Включили магнитофон. В комнату ворвалась музыка из «Шербурских зонтиков». И вдруг к горлу девочки подступила тоска. Большая. Огромная. Полетели бумажки по мостовой. Пошел гулять ветер.
И эти двое — они продолжали жить! Нет! — кричало в Кире. Нет, нет!..
Два голоса утешали друг друга. Юные. Рвущие сердце.
«...Значит, я все же люблю его! Но кто же такое «я», которая его любит! Что такое «я?»
Ответа не было.
«Пусть, если я люблю, если это значит «люблю», — загорится внизу костер! Сейчас же. Сию минуту!»
И вдруг с балкона напротив полетел фейерверк.
«Если... если он мне скажет «люблю», пусть мальчишка с того балкона зажжет еще одну бенгальскую свечку!»
Кира ждала... Но мальчишка больше не зажигал никаких свечей.
Москва была охвачена пожаром экзаменов.
Время от времени у памятника Пушкину собирались подростки и сообщали друг другу темы сочинений. Дома абитуриентов подкармливали кто как мог: сырыми желтками,сливками, апельсинами.
Родители со связями разворачивались. Некоторые матери (с высшим образованием), плача, рассказывали подругам об интригах и несправедливостях. С другого края земли прибыла свежая партия негров. У миловидных полек, поступавших в Московский университет, было торжественно-задумчивое выражение лиц. Такое лицо покорит любого профессора. Не правда ли? Особенно немолодого.

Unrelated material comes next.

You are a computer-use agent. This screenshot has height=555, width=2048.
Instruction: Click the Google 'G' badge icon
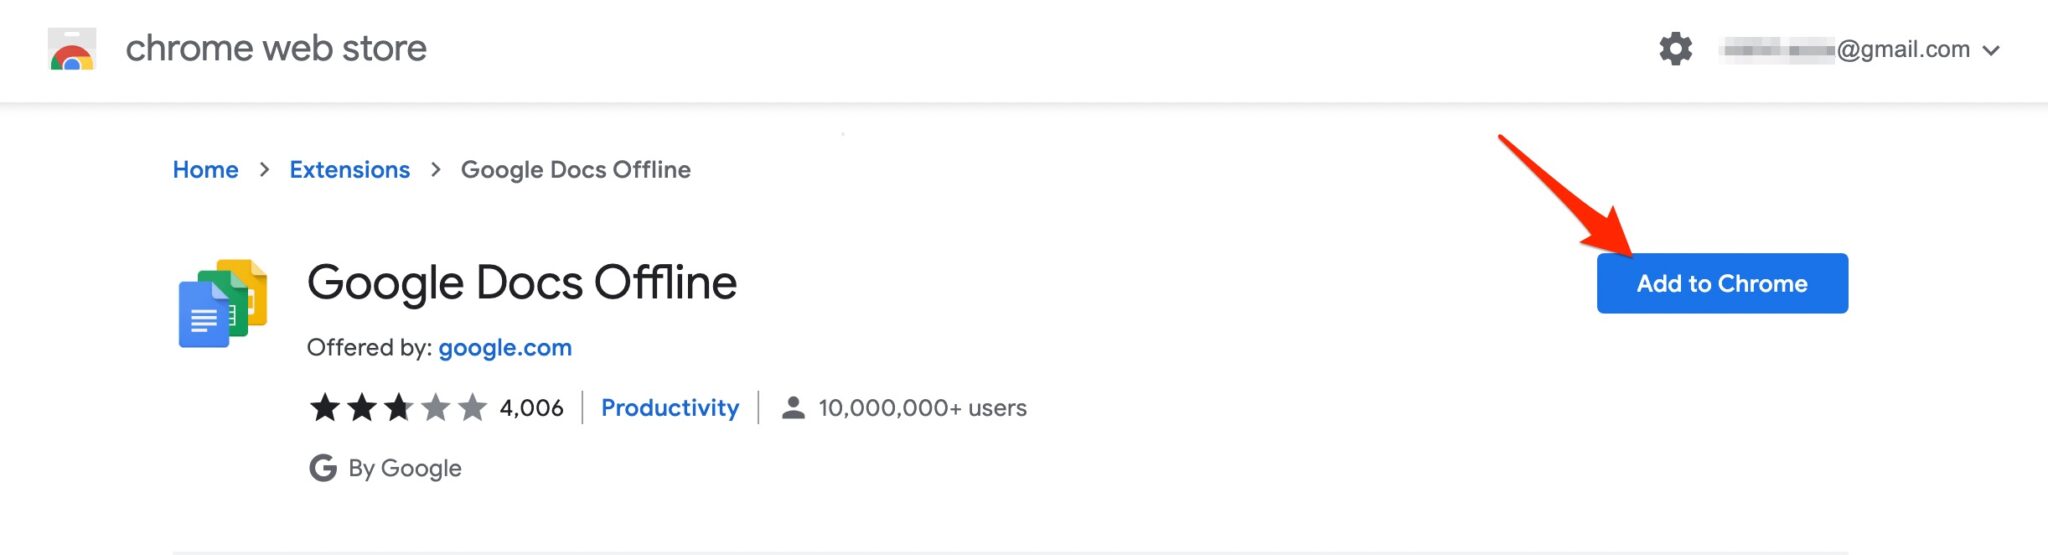(323, 468)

С Белого моря вернулся Кешка, он томился бездельем, приставал к Кире.
Однажды вечером Кешка вышел во двор и там — эдак примерно через полчасика — провалился в тартарары! Отодвинул крышку от люка и свалился в подвал.

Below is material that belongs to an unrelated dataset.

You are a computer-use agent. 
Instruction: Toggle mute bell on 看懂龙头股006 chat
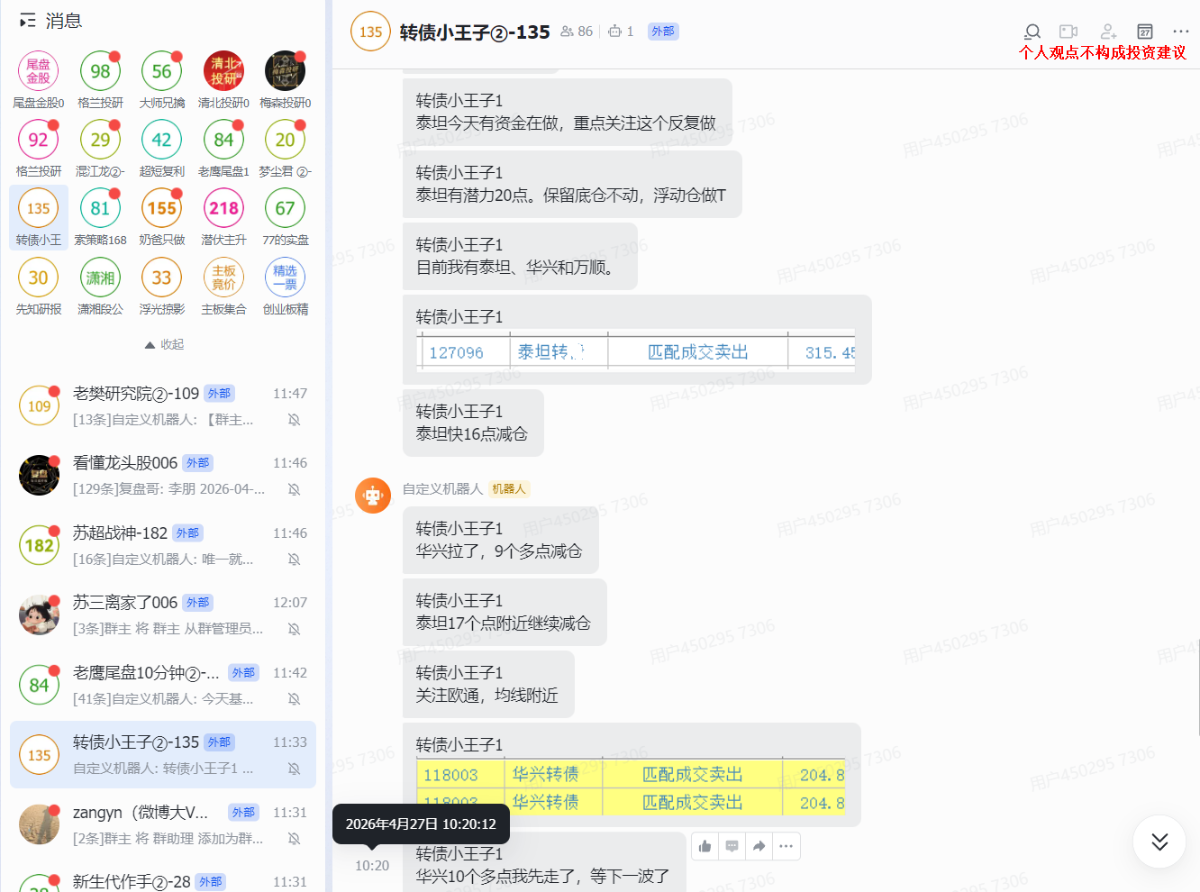[294, 489]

Пенсионеры рассказывали, что первые минуты после падения было тихо. Кешка, видимо, потерял сознание. Потом раздался истошный вопль. Преисподняя источала стоны.
Доктор из неотложки, вызванный Кирой, установил сохранность Кешкиных рук и ног. Кешке забинтовали колени. На этой почве он двое суток безвыходно просидел дома, всячески изводя Киру.

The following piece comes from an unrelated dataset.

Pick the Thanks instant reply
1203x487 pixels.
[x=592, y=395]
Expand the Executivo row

Когда он уснул, Кира в припадке задумчивости схватила ножницы и выстригла ему плешь.
Разразился скандал. Кира сообщила матери, что дня четыре тому назад столкнулась на Трубной площади с гадалкой-цыганкой и та якобы ей предсказала вот что: если ты не выстрижешь волосы старшему своему брату — худо будет. Как бы не заболел.
Мать вытаращила на Киру глаза и сплюнула. Слушая Кирины враки, она беспомощно взмахивала руками. Кешка нудил: «Поди-ка, ведьма!.. Ты у меня наплачешься!»
Вокруг Киры образовалась непривычная пустота. Было весело. Весело и разнообразно...
От нечего делать в сквере напротив она познакомилась со студентами-чехами. Один из чехов, пожилой и дородный, принялся дежурить на улице против Кириных окон.
Мария Ивановна, увидев чеха, сказала дочери:
— Женат! По глазам вижу. Не спровадишь — дам телеграмму отцу. (Отец был в Киеве.)
Становилось все веселее и веселее.
...Ночью, перед тем как заснуть, оживала Кирина комната.
Через улицу, напротив их дома, было кино.
Неоновая зеленая надпись над этим кино то вспыхивала, то угасала. Ее отсвет врывался в комнату Киры. Комната превращалась в аквариум. Над аквариумом слышался шепот: «Кирилл!.. Кирюшка».
...Однажды (не вечером — утром) Кира заметила, что небо подернуто тучами. Комната потемнела.
Она выбежала на улицу и пошла в грозу.
Пригород. Ноги Киры тонут в какой-то прелой листве. Кира шла под темными сводами леса, склоняя от ветра голову.
Что-то в лесу стонало так тихо и одиноко: «Я сыч, но я совершенно в этом не виноват».
...У запахов есть язык. Запах свежих трав рассказывал Кире, что жили-были на свете два человека, которые ели когда-то на станции свежую булку.
Кира шла. А земля ей нашептывала про некоего сиамского близнеца с одним туловищем и двумя головами... Ну, а может, лучше два туловища и одна голова? Ладно? Пусть будет общая голова.
Все вокруг говорило Кире об одиночестве, о высокой девочке — одной среди полей. О девочке в коричневых тапках и розовом платье. О девочке, чьи мокрые волосы растрепал ветер.
«Экая большущая тишина!»
Кира вскинула голову, поглядела в небо и тихо сказала:
«Ма-ама!»
«Кира! Вытри лицо и обдерни платье, — вздохнула мама, — тебе холодно. А я-то — жду, жду...»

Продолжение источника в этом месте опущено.